[begin Dataset entries]

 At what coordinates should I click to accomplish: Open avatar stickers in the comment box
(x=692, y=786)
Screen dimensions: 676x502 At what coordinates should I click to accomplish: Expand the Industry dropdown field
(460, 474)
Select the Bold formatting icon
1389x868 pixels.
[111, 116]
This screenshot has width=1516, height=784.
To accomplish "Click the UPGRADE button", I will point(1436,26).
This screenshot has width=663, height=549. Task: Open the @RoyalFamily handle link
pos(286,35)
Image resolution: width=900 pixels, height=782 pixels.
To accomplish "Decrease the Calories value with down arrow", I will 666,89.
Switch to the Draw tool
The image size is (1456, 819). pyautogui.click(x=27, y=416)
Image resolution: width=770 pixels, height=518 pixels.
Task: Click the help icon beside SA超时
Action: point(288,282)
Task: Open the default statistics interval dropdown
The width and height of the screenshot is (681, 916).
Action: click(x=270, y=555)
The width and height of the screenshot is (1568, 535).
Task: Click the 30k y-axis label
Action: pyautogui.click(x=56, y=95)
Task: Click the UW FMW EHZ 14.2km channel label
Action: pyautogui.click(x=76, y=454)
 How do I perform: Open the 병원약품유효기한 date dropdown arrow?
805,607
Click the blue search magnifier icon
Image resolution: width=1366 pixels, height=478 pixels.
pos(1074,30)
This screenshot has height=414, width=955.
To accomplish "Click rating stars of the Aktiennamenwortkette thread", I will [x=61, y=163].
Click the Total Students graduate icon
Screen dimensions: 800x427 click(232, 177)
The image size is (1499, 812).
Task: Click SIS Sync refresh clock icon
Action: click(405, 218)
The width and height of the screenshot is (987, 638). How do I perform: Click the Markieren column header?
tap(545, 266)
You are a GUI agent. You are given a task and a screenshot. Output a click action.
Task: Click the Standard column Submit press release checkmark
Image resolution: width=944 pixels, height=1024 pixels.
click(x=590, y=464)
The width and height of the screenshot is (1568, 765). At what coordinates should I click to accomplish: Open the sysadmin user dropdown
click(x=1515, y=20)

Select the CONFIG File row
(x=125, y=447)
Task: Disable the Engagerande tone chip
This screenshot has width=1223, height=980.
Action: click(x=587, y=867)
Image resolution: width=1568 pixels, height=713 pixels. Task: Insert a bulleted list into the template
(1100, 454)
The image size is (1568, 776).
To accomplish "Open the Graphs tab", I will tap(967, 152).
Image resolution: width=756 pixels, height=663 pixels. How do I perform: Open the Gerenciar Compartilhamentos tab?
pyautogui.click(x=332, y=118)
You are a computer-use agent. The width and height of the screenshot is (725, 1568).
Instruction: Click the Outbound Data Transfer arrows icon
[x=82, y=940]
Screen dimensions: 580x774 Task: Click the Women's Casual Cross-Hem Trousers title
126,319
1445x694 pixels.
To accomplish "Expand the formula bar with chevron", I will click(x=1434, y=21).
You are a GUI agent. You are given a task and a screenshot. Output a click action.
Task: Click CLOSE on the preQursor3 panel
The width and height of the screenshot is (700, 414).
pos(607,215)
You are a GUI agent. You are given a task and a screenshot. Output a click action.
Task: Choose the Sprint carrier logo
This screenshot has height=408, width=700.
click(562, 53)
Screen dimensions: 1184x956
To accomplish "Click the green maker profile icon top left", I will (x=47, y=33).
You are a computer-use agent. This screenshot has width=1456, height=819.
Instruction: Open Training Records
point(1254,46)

[end Dataset entries]

## [What to do]
Copy every line of the listing above word for word, without changing anything.

## [Solution]
 At what coordinates should I click to accomplish: Open avatar stickers in the comment box
(x=692, y=786)
Screen dimensions: 676x502 At what coordinates should I click to accomplish: Expand the Industry dropdown field
(460, 474)
Select the Bold formatting icon
1389x868 pixels.
[111, 116]
This screenshot has width=1516, height=784.
To accomplish "Click the UPGRADE button", I will point(1436,26).
This screenshot has width=663, height=549. Task: Open the @RoyalFamily handle link
pos(286,35)
Image resolution: width=900 pixels, height=782 pixels.
To accomplish "Decrease the Calories value with down arrow", I will 666,89.
Switch to the Draw tool
The image size is (1456, 819). pyautogui.click(x=27, y=416)
Image resolution: width=770 pixels, height=518 pixels.
Task: Click the help icon beside SA超时
Action: point(288,282)
Task: Open the default statistics interval dropdown
The width and height of the screenshot is (681, 916).
Action: click(x=270, y=555)
The width and height of the screenshot is (1568, 535).
Task: Click the 30k y-axis label
Action: pyautogui.click(x=56, y=95)
Task: Click the UW FMW EHZ 14.2km channel label
Action: pyautogui.click(x=76, y=454)
 How do I perform: Open the 병원약품유효기한 date dropdown arrow?
805,607
Click the blue search magnifier icon
Image resolution: width=1366 pixels, height=478 pixels.
pos(1074,30)
This screenshot has height=414, width=955.
To accomplish "Click rating stars of the Aktiennamenwortkette thread", I will [x=61, y=163].
Click the Total Students graduate icon
Screen dimensions: 800x427 click(232, 177)
The image size is (1499, 812).
Task: Click SIS Sync refresh clock icon
Action: click(405, 218)
The width and height of the screenshot is (987, 638). How do I perform: Click the Markieren column header?
tap(545, 266)
You are a GUI agent. You are given a task and a screenshot. Output a click action.
Task: Click the Standard column Submit press release checkmark
Image resolution: width=944 pixels, height=1024 pixels.
click(x=590, y=464)
The width and height of the screenshot is (1568, 765). At what coordinates should I click to accomplish: Open the sysadmin user dropdown
click(x=1515, y=20)

Select the CONFIG File row
(x=125, y=447)
Task: Disable the Engagerande tone chip
This screenshot has width=1223, height=980.
Action: click(x=587, y=867)
Image resolution: width=1568 pixels, height=713 pixels. Task: Insert a bulleted list into the template
(1100, 454)
The image size is (1568, 776).
To accomplish "Open the Graphs tab", I will tap(967, 152).
Image resolution: width=756 pixels, height=663 pixels. How do I perform: Open the Gerenciar Compartilhamentos tab?
pyautogui.click(x=332, y=118)
You are a computer-use agent. The width and height of the screenshot is (725, 1568).
Instruction: Click the Outbound Data Transfer arrows icon
[x=82, y=940]
Screen dimensions: 580x774 Task: Click the Women's Casual Cross-Hem Trousers title
126,319
1445x694 pixels.
To accomplish "Expand the formula bar with chevron", I will click(x=1434, y=21).
You are a GUI agent. You are given a task and a screenshot. Output a click action.
Task: Click CLOSE on the preQursor3 panel
The width and height of the screenshot is (700, 414).
pos(607,215)
You are a GUI agent. You are given a task and a screenshot. Output a click action.
Task: Choose the Sprint carrier logo
This screenshot has height=408, width=700.
click(562, 53)
Screen dimensions: 1184x956
To accomplish "Click the green maker profile icon top left", I will (x=47, y=33).
You are a computer-use agent. This screenshot has width=1456, height=819.
Instruction: Open Training Records
point(1254,46)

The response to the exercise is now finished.